Content starts
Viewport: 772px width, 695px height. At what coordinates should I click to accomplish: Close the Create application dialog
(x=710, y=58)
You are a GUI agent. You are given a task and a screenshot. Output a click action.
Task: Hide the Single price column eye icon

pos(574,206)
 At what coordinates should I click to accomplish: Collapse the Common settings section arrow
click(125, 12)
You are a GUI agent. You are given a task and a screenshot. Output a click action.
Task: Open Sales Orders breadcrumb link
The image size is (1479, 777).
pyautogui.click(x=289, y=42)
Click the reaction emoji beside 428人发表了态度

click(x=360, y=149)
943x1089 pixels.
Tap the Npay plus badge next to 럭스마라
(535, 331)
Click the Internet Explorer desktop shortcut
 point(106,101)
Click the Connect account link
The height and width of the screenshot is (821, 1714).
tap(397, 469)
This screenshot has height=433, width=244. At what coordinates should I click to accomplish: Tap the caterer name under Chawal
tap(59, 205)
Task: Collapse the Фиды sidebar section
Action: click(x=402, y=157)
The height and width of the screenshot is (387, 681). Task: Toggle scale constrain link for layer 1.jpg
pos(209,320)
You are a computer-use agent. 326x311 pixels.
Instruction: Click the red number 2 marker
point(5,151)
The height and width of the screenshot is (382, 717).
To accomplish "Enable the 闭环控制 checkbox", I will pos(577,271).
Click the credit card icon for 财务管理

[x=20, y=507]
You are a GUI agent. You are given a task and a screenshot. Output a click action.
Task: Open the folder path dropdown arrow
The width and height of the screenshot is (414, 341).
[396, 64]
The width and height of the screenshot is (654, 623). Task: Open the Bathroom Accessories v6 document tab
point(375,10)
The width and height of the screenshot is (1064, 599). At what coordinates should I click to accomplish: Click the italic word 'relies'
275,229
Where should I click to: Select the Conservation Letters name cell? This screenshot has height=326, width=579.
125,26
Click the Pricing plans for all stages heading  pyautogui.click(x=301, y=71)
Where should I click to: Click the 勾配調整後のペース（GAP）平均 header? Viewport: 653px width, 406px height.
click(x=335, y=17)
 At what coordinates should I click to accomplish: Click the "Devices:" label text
Content ends
What needs to be done: Could you give every entry again, exactly as written?

Result for this task:
Viewport: 772px width, 695px height. At what coordinates should I click to accomplish: Close the Create application dialog
(x=710, y=58)
You are a GUI agent. You are given a task and a screenshot. Output a click action.
Task: Hide the Single price column eye icon

pos(574,206)
 At what coordinates should I click to accomplish: Collapse the Common settings section arrow
click(125, 12)
You are a GUI agent. You are given a task and a screenshot. Output a click action.
Task: Open Sales Orders breadcrumb link
The image size is (1479, 777).
pyautogui.click(x=289, y=42)
Click the reaction emoji beside 428人发表了态度

click(x=360, y=149)
943x1089 pixels.
Tap the Npay plus badge next to 럭스마라
(535, 331)
Click the Internet Explorer desktop shortcut
 point(106,101)
Click the Connect account link
The height and width of the screenshot is (821, 1714).
tap(397, 469)
This screenshot has height=433, width=244. At what coordinates should I click to accomplish: Tap the caterer name under Chawal
tap(59, 205)
Task: Collapse the Фиды sidebar section
Action: click(x=402, y=157)
The height and width of the screenshot is (387, 681). Task: Toggle scale constrain link for layer 1.jpg
pos(209,320)
You are a computer-use agent. 326x311 pixels.
Instruction: Click the red number 2 marker
point(5,151)
The height and width of the screenshot is (382, 717).
To accomplish "Enable the 闭环控制 checkbox", I will pos(577,271).
Click the credit card icon for 财务管理

[x=20, y=507]
You are a GUI agent. You are given a task and a screenshot. Output a click action.
Task: Open the folder path dropdown arrow
The width and height of the screenshot is (414, 341).
[396, 64]
The width and height of the screenshot is (654, 623). Task: Open the Bathroom Accessories v6 document tab
point(375,10)
The width and height of the screenshot is (1064, 599). At what coordinates should I click to accomplish: Click the italic word 'relies'
275,229
Where should I click to: Select the Conservation Letters name cell? This screenshot has height=326, width=579.
125,26
Click the Pricing plans for all stages heading  pyautogui.click(x=301, y=71)
Where should I click to: Click the 勾配調整後のペース（GAP）平均 header? Viewport: 653px width, 406px height.
click(x=335, y=17)
 At what coordinates should I click to accomplish: Click the "Devices:" label text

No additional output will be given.